In October 2017 Moye and Mitchell marked the AEC’s fiftieth anniversary with a series of concerts at London’s Cafe OTO that included bassist Junius Paul and trumpeter Hugh Ragin; the second evening expanded to feature cellist Tomeka Reid, double bassist Silvia Bolognesi, and violinist/vocalist Mazz Swift. The following year the two surviving founding members performed across two nights at the twenty-second annual Edgefest in Ann Arbor, one evening joined by Detroit colleagues and the other appearing at the center of a fourteen-piece ensemble that incorporated Reid, Shahid, Paul, Bolognesi, and flutist Nicole Mitchell. In November, ECM issued the limited-edition twenty-one-disc box The Art Ensemble of Chicago and Associated Ensembles, encompassing the band’s complete catalog for the label together with solo recordings by its members and additional AACM-related sessions by Leo Smith and Jack DeJohnette.

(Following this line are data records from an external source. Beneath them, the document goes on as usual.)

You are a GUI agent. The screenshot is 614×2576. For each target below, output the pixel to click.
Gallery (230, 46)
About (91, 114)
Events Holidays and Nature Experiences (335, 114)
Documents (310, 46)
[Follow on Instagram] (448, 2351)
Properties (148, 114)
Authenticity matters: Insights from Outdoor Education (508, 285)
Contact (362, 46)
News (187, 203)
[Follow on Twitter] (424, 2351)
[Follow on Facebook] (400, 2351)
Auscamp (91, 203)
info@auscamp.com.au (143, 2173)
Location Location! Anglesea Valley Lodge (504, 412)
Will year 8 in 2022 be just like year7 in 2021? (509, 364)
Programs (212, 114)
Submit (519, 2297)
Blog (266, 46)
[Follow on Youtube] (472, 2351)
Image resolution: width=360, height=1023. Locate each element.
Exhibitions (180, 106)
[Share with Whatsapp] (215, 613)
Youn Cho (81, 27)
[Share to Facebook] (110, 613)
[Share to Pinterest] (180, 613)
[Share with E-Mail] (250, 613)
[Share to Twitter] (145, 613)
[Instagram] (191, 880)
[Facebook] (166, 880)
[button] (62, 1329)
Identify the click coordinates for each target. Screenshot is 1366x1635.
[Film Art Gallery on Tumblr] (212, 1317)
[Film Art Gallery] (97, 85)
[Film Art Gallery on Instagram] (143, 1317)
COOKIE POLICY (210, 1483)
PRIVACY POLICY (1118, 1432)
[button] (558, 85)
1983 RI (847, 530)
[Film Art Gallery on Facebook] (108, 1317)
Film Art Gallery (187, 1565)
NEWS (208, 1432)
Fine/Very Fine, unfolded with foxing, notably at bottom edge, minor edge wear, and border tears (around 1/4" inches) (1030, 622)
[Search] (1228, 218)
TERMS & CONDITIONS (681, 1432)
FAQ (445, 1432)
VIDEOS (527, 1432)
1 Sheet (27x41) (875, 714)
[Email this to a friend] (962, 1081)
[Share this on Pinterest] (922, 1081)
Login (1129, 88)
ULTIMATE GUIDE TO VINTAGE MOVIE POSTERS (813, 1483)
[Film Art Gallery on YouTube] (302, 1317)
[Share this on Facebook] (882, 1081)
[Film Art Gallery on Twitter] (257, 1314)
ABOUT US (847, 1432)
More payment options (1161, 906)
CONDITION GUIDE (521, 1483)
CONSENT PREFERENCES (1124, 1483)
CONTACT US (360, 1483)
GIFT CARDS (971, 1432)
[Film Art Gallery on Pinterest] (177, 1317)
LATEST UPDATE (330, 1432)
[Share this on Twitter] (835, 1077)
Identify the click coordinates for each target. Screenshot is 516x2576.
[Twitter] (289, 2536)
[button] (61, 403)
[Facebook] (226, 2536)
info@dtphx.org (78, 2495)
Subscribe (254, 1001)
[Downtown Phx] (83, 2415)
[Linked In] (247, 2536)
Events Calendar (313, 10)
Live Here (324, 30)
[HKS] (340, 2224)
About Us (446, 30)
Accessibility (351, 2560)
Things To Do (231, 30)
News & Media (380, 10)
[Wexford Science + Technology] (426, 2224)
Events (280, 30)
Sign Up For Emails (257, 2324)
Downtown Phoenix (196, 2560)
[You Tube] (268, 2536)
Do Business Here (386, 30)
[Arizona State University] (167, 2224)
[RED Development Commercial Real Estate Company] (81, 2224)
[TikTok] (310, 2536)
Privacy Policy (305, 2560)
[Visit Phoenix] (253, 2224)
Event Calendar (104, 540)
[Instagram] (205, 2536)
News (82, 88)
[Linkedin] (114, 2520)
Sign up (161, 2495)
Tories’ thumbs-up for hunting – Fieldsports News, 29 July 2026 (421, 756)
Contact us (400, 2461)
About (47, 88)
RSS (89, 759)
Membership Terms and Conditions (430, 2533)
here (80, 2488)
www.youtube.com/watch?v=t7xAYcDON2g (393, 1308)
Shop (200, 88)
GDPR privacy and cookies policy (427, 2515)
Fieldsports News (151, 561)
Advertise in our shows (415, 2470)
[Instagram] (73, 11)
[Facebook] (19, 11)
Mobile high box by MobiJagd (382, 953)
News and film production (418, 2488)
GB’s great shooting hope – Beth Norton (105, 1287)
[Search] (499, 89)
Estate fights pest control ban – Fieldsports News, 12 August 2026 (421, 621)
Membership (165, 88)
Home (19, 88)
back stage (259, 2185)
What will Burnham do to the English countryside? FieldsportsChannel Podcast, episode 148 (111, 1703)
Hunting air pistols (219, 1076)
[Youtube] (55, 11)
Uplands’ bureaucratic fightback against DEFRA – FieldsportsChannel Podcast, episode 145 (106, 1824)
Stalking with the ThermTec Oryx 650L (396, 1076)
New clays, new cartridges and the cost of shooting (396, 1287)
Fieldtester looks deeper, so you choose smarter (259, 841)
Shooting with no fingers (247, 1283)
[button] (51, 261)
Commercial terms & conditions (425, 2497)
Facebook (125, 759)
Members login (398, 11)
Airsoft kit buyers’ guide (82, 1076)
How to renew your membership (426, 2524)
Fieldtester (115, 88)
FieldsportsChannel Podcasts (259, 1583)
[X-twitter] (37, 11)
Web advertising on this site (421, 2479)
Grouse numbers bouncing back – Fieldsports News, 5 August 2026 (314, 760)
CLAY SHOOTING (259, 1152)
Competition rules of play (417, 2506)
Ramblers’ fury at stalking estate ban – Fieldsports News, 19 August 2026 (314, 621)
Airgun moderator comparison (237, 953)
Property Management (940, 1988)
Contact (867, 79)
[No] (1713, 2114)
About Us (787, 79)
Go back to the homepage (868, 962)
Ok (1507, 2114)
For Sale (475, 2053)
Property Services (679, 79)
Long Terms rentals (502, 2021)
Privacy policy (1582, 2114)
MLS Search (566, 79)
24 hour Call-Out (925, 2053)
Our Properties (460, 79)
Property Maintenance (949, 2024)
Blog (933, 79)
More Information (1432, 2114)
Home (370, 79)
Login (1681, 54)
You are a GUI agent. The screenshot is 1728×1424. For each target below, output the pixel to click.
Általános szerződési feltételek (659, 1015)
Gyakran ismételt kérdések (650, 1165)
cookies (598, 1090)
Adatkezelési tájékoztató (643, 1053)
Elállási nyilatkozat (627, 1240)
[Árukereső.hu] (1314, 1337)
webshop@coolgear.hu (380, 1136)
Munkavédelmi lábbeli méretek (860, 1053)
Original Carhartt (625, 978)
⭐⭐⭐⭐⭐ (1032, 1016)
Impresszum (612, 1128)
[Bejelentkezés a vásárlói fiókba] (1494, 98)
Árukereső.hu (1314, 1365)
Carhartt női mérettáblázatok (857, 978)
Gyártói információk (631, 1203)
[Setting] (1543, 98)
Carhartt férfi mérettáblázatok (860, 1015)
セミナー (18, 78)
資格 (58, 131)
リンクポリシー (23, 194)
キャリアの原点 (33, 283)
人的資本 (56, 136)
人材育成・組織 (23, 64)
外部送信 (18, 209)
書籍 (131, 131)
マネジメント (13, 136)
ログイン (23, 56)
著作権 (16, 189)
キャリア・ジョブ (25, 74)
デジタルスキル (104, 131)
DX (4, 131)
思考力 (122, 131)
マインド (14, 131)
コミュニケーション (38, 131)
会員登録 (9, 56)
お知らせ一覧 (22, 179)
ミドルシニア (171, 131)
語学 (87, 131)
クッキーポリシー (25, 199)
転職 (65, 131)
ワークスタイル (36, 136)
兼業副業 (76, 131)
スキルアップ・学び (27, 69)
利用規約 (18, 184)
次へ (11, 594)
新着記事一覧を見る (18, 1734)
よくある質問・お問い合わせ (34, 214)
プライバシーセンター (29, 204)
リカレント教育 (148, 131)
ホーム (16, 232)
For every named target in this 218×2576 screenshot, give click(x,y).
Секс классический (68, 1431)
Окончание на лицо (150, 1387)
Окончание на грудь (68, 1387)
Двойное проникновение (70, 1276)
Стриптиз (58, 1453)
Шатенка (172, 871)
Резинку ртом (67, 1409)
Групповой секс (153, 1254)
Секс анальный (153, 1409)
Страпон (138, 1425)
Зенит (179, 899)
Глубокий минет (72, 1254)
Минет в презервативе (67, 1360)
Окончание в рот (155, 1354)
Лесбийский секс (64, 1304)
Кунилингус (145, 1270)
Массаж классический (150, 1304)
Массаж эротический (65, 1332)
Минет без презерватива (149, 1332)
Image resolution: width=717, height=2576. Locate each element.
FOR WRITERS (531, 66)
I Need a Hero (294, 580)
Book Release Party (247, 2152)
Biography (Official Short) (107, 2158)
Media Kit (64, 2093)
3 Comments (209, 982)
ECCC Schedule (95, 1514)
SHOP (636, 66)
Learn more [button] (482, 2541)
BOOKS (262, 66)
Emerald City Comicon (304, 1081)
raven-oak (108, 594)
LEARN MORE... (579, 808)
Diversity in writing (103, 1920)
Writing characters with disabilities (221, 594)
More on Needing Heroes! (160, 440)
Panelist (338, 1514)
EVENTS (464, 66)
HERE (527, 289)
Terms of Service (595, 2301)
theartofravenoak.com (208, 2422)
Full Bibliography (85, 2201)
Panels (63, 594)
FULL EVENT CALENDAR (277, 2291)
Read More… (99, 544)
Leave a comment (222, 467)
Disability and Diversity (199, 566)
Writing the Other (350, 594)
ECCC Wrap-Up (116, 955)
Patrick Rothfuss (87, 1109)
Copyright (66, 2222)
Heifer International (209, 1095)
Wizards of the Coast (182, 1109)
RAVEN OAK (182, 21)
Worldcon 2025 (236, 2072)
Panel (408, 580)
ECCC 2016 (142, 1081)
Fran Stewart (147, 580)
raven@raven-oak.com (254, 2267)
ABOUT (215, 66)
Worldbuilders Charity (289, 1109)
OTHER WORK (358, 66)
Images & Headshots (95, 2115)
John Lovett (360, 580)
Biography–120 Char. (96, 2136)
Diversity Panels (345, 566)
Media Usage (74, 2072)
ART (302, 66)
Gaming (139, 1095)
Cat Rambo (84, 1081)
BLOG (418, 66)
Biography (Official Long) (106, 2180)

Jarman died in 2019, leaving only Moye and Mitchell from the original lineup. Undeterred, the pair assembled and rehearsed a twenty-piece ensemble under the AEC name that featured Jaribu Shahid, Nicole Mitchell, Moor Mother, Hugh Ragin, and Junius Paul among its participants. This large configuration toured Europe shortly before the global COVID-19 pandemic halted live performances. In February 2020 the group appeared at Paris’s Maison des Arts de Creteil during the Sons de l’Hiver Festival. In January 2023 France’s Rogue Art label documented that performance as The Sixth Decade: From Paris to Paris.